*WHAT THE EXERCISE ASKS:* The output must reproduce each line of the data word for word.
== RECORDS ==
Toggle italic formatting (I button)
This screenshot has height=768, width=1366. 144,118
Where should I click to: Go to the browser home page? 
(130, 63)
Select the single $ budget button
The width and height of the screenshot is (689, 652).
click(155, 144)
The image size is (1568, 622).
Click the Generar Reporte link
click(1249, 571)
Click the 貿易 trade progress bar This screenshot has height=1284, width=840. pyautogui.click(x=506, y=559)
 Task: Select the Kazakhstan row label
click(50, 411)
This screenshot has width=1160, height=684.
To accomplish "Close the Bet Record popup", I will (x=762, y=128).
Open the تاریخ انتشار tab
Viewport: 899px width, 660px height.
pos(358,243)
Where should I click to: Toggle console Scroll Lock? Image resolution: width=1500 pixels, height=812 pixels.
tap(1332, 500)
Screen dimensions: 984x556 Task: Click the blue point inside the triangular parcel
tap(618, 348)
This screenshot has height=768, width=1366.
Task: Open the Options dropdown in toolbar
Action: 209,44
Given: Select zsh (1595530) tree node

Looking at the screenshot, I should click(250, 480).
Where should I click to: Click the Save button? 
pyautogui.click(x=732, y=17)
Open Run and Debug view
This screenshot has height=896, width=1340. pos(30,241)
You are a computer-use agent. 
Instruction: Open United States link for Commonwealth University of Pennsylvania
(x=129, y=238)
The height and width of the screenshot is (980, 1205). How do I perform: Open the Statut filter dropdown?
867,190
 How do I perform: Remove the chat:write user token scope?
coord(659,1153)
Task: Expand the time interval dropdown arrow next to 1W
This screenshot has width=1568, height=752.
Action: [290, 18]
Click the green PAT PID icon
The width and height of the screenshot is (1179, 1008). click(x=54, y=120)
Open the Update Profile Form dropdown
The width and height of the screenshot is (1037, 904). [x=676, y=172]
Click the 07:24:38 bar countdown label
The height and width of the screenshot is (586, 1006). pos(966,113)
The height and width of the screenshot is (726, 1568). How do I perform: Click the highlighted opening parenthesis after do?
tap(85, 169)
===
*OUTPUT OF THE TASK:*
Toggle italic formatting (I button)
This screenshot has height=768, width=1366. 144,118
Where should I click to: Go to the browser home page? 
(130, 63)
Select the single $ budget button
The width and height of the screenshot is (689, 652).
click(155, 144)
The image size is (1568, 622).
Click the Generar Reporte link
click(1249, 571)
Click the 貿易 trade progress bar This screenshot has height=1284, width=840. pyautogui.click(x=506, y=559)
 Task: Select the Kazakhstan row label
click(50, 411)
This screenshot has width=1160, height=684.
To accomplish "Close the Bet Record popup", I will (x=762, y=128).
Open the تاریخ انتشار tab
Viewport: 899px width, 660px height.
pos(358,243)
Where should I click to: Toggle console Scroll Lock? Image resolution: width=1500 pixels, height=812 pixels.
tap(1332, 500)
Screen dimensions: 984x556 Task: Click the blue point inside the triangular parcel
tap(618, 348)
This screenshot has height=768, width=1366.
Task: Open the Options dropdown in toolbar
Action: 209,44
Given: Select zsh (1595530) tree node

Looking at the screenshot, I should click(250, 480).
Where should I click to: Click the Save button? 
pyautogui.click(x=732, y=17)
Open Run and Debug view
This screenshot has height=896, width=1340. pos(30,241)
You are a computer-use agent. 
Instruction: Open United States link for Commonwealth University of Pennsylvania
(x=129, y=238)
The height and width of the screenshot is (980, 1205). How do I perform: Open the Statut filter dropdown?
867,190
 How do I perform: Remove the chat:write user token scope?
coord(659,1153)
Task: Expand the time interval dropdown arrow next to 1W
This screenshot has width=1568, height=752.
Action: [290, 18]
Click the green PAT PID icon
The width and height of the screenshot is (1179, 1008). click(x=54, y=120)
Open the Update Profile Form dropdown
The width and height of the screenshot is (1037, 904). [x=676, y=172]
Click the 07:24:38 bar countdown label
The height and width of the screenshot is (586, 1006). pos(966,113)
The height and width of the screenshot is (726, 1568). How do I perform: Click the highlighted opening parenthesis after do?
tap(85, 169)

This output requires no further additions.